Si l’employeur est informé de faits susceptibles de porter atteinte à la sécurité des salariés, il devra prendre immédiatement des mesures afin de faire cesser la situation dangereuse.
L’accident du travail ou la maladie professionnelle résultant d’un manquement de l’employeur pourraient être considérés comme une faute inexcusable si l’employeur avait (ou aurait dû avoir) conscience du danger et n’a pas pris les mesures nécessaires (L452 et suivants du code de la sécurité sociale).
Et une requalification du licenciement pour inaptitude
Le licenciement d’un salarié pour inaptitude trouvant son origine dans un manquement de l’employeur à son obligation de sécurité est réputé sans cause réelle et sérieuse.

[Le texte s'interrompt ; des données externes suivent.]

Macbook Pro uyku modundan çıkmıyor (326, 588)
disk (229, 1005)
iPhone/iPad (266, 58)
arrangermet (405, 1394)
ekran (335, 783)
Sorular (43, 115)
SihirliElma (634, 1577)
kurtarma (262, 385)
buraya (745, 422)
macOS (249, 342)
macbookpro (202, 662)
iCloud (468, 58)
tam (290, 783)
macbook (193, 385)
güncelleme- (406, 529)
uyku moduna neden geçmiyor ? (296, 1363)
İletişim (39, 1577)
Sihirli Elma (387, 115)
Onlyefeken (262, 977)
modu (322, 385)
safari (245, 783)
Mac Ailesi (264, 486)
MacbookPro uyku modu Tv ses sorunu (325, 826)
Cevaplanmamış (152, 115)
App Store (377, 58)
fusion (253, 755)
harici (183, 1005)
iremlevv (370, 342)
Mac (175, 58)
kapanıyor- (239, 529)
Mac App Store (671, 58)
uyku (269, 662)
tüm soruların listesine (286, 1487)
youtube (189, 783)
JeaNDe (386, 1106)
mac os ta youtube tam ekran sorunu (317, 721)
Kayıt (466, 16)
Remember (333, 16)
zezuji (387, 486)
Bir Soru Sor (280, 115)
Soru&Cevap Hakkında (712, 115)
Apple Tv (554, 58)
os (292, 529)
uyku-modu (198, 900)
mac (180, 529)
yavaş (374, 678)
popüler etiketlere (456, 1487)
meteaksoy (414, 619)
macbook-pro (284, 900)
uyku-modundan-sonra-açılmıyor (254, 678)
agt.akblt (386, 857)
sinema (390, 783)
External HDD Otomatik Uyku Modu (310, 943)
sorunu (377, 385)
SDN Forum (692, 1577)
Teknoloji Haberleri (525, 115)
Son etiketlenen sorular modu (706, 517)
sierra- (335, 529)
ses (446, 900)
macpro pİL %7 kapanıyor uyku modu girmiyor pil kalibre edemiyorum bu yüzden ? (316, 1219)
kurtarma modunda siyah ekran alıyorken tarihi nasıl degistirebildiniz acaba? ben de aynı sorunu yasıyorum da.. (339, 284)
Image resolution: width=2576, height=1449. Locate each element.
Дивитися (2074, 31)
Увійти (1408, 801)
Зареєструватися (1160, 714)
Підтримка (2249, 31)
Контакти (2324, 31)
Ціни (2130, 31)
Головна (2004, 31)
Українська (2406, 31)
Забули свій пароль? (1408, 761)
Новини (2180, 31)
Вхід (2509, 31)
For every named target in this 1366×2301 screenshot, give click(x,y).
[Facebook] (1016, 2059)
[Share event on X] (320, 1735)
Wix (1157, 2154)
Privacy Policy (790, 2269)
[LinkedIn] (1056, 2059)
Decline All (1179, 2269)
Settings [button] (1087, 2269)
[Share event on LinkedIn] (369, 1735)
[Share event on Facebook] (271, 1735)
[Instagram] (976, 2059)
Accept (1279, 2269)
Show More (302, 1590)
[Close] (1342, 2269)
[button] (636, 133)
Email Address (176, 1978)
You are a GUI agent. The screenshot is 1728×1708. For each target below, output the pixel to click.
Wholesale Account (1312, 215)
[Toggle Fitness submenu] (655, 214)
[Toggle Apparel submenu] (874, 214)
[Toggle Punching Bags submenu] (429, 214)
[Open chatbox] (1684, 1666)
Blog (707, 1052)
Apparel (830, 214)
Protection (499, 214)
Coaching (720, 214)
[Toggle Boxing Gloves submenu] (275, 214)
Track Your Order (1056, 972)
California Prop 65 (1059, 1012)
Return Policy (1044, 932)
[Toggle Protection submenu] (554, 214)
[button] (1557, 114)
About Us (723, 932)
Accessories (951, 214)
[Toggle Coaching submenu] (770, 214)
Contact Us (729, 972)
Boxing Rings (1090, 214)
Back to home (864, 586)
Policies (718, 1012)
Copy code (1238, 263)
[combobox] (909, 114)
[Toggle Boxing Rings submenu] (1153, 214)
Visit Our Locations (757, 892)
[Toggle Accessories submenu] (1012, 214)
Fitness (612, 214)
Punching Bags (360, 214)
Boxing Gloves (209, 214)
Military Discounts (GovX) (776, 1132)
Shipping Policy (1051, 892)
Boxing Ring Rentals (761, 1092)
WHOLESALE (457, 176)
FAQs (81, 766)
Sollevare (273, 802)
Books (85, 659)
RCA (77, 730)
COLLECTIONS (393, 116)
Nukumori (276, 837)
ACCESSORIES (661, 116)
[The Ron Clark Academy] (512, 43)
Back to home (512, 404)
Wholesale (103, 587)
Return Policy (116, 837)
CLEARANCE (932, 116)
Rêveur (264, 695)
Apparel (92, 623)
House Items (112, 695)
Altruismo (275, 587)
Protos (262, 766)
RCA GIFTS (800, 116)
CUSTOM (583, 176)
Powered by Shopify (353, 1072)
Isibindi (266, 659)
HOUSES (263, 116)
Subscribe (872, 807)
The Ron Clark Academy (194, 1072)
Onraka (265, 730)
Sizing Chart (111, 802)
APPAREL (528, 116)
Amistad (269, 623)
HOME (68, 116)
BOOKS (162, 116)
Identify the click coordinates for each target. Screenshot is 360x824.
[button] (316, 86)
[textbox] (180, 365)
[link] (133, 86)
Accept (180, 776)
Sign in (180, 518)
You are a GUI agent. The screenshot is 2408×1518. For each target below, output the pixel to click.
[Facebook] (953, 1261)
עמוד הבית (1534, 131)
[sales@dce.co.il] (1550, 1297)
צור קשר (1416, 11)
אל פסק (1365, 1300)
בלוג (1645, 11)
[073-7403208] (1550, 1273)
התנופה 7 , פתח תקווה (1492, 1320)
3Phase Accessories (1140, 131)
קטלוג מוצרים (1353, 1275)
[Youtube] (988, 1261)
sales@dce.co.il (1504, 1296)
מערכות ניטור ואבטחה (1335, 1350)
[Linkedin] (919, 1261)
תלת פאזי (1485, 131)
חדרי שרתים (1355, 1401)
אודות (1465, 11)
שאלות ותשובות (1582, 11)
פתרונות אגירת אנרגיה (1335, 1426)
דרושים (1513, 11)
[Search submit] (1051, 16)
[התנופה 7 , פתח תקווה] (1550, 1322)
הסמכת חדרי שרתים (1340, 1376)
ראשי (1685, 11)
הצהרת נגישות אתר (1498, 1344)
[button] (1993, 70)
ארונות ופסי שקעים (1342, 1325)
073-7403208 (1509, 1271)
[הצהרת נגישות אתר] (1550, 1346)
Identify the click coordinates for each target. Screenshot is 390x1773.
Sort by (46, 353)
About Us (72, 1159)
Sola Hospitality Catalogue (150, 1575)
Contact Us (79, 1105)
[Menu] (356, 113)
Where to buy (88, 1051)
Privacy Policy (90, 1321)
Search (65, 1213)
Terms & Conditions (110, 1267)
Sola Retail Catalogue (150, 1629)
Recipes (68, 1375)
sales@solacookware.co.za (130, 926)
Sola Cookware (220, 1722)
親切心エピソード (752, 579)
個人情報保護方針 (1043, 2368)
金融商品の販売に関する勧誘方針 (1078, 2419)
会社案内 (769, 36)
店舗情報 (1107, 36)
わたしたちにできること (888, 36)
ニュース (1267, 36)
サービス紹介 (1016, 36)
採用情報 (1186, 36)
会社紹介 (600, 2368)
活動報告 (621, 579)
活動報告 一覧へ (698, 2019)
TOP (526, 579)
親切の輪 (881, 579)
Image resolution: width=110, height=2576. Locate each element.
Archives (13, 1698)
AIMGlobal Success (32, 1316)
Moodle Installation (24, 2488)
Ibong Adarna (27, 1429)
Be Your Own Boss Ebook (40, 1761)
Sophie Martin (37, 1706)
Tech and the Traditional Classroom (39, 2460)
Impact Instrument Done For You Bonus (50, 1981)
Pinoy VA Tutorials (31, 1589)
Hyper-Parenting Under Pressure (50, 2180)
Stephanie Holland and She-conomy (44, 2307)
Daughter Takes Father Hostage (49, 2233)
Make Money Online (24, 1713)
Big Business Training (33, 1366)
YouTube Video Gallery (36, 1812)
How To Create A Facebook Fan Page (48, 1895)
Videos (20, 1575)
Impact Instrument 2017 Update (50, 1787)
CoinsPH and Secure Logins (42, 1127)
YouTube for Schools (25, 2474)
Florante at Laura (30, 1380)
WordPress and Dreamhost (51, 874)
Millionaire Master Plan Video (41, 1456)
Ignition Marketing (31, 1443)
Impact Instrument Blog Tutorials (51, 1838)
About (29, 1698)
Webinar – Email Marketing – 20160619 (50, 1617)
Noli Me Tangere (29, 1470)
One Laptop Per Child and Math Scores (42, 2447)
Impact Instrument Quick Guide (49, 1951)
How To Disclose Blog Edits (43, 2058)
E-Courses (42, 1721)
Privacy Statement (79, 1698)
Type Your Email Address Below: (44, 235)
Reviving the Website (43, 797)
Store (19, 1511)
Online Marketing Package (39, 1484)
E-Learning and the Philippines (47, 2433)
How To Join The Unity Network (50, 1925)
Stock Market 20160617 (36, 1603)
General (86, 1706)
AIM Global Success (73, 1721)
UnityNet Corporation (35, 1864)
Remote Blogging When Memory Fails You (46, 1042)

La chambre sociale de la Cour de cassation a indiqué, par deux arrêts (Cass soc 3 Mai 2018 16 26 850 et 17 10 306), la compétence de la juridiction prud’homale pour apprécier les règles relatives à la rupture du contrat dans le cas d’un licenciement pour inaptitude d’un salarié victime d’un accident du travail lié à un manquement de l’employeur.
Les apports de l’arrêt du 24 avril 2024
Cette décision se prononce pour la première fois sur le point de départ du délai dont dispose le salarié pour contester son licenciement pour inaptitude sur le fondement de manquements de l’employeur a son obligation de sécurité.
La Cour de cassation :
- réaffirme le fait que tout licenciement pour inaptitude est considéré comme sans cause réelle et sérieuse dès lors que l’inaptitude est la conséquence d’un manquement de l’employeur ;
- se prononce sur la date de l’action en contestation du licenciement dans ce contexte.
Contestation du licenciement retoquée en appel
Une salariée est licenciée pour inaptitude avec impossibilité de reclassement pour des faits qu’elle impute à son employeur. Elle fait état de port de charges lourdes "sans matériel et suivi adapté", caractérisant un manquement de l’employeur à son obligation de sécurité et justifiant une requalification de son licenciement sans cause réelle et sérieuse.
La Cour d’appel ne fait pas droit à la demande de la salariée, au motif que son action est prescrite. Pour les juges du fond, il convenait de fixer le point de départ de la prescription de l’action de la salariée à la date du début de son arrêt de travail. La salariée avait, à cette date, nécessairement connaissance des faits reprochés à son employeur.
Délai de contestation précisé par la Cour de cassation
Cette analyse est censurée par la Cour de cassation, qui confirme que la date du début du délai de contestation du licenciement doit être celle de la décision de l’employeur : "Le début du délai de prescription de l’action en contestation du licenciement pour inaptitude d’un salarié est la date du licenciement du salarié".
Pour la haute juridiction, la date à laquelle sont intervenus les manquements de l’employeur importe peu : il suffit que l’action en contestation du licenciement ait été intentée dans le délai de 12 mois (depuis l’ordonnance du 22 septembre 2017, les actions liées à la rupture du contrat de travail se prescrivent dans les douze mois à compter de la notification de la rupture du contrat de travail).
Dans la mesure où la salariée a engagé une action de contestation de son licenciement en respectant ce délai, elle est fondée à invoquer le manquement de l’employeur ayant entraîné l’inaptitude.
La Cour de cassation a ainsi permis au salarié de faire application de sa jurisprudence constante concernant l’absence de cause réelle et sérieuse d’un licenciement pour inaptitude en raison d’un manquement de l’employeur.
Ce qu'il faut retenir
L’action du salarié doit impérativement intervenir dans le délais de 12 mois imparti pour contester la mesure de licenciement, peu importe la date des faits reprochés à l’employeur ayant entraîné le licenciement pour inaptitude.
Il est à noter que la prise en compte de la date de ces manquements aurait entraîné une forclusion de l’action du salarié. Cette option aurait pu introduire une brèche dans la jurisprudence établie. La Cour de Cassation a clairement mis un obstacle à cette solution.